Reproduce without any pictures the lines from the one that contains "Viewport: 1500px width, 808px height." through the end of the records, exactly as written.

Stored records
***

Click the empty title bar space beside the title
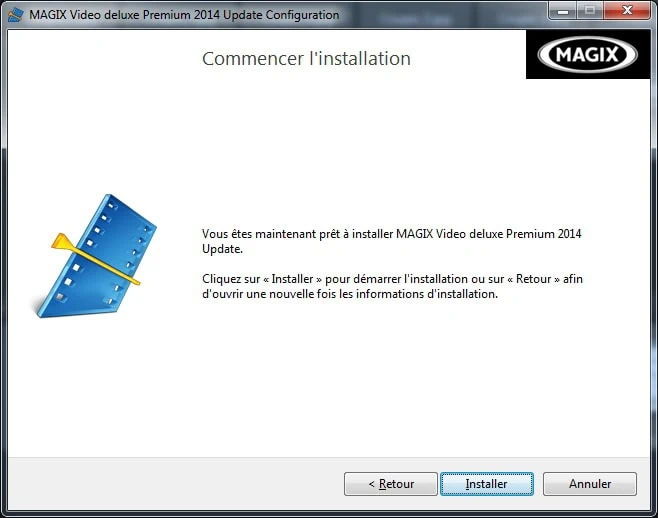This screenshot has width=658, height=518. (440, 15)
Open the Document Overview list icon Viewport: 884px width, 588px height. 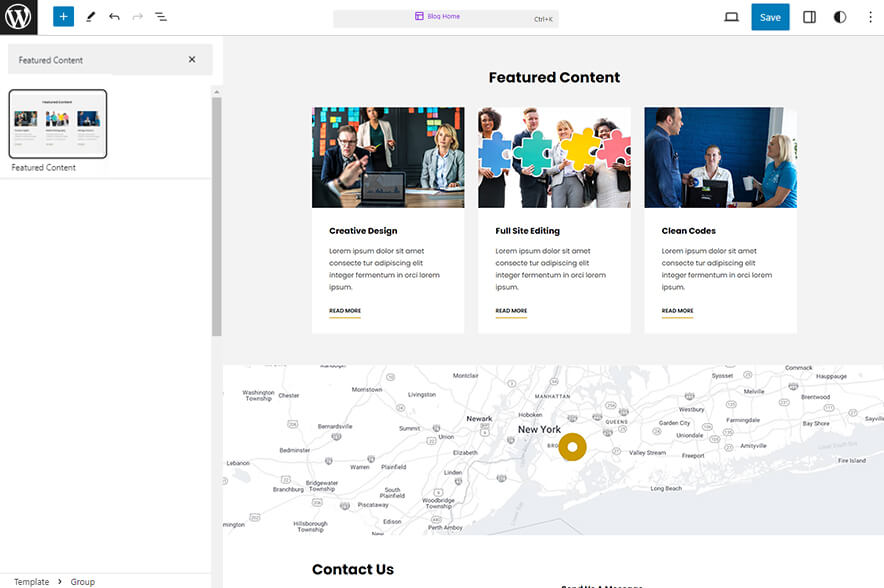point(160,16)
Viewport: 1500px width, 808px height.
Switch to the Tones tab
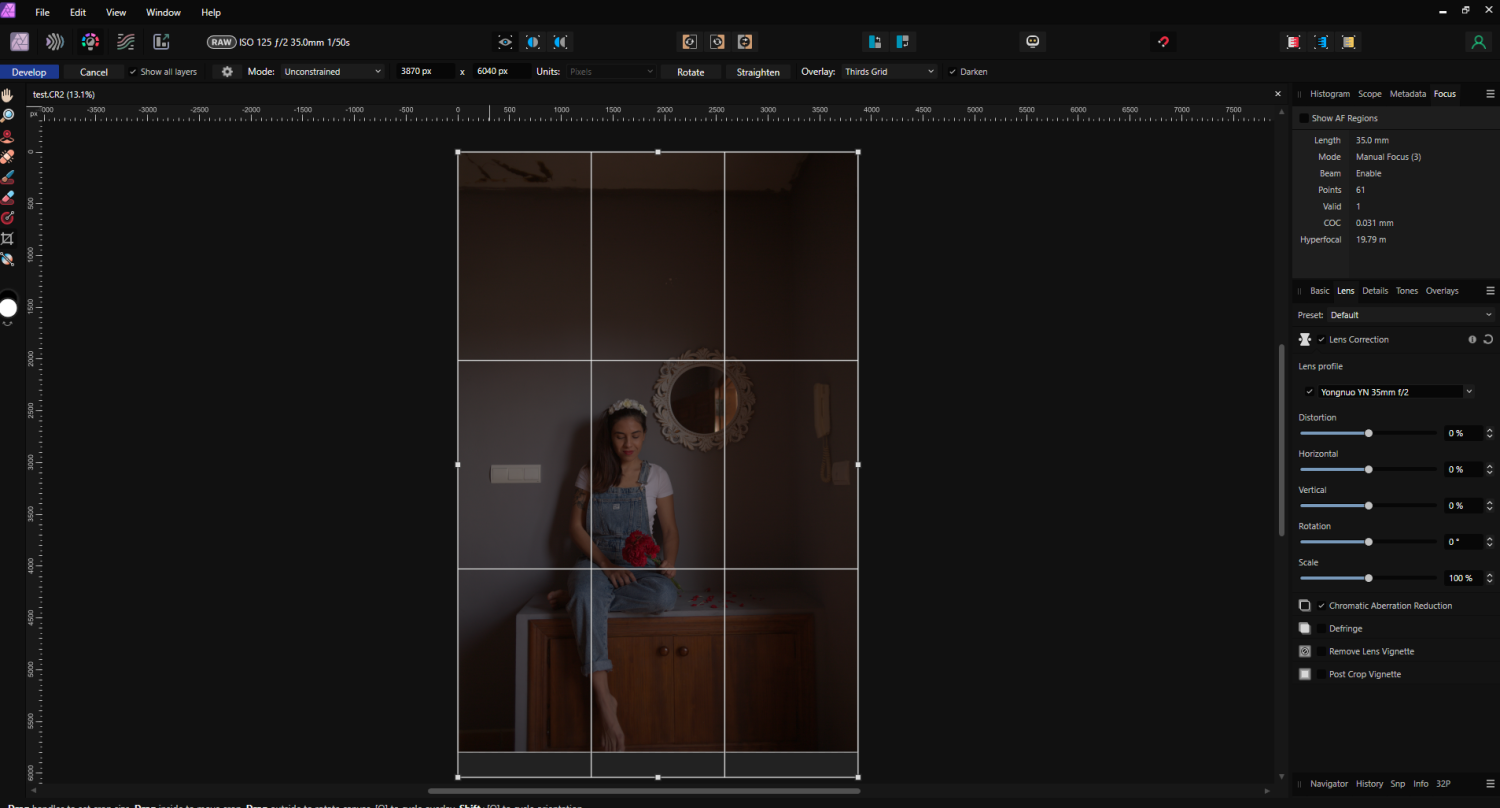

***

**Answer for this exercise**
Viewport: 1500px width, 808px height.
Switch to the Tones tab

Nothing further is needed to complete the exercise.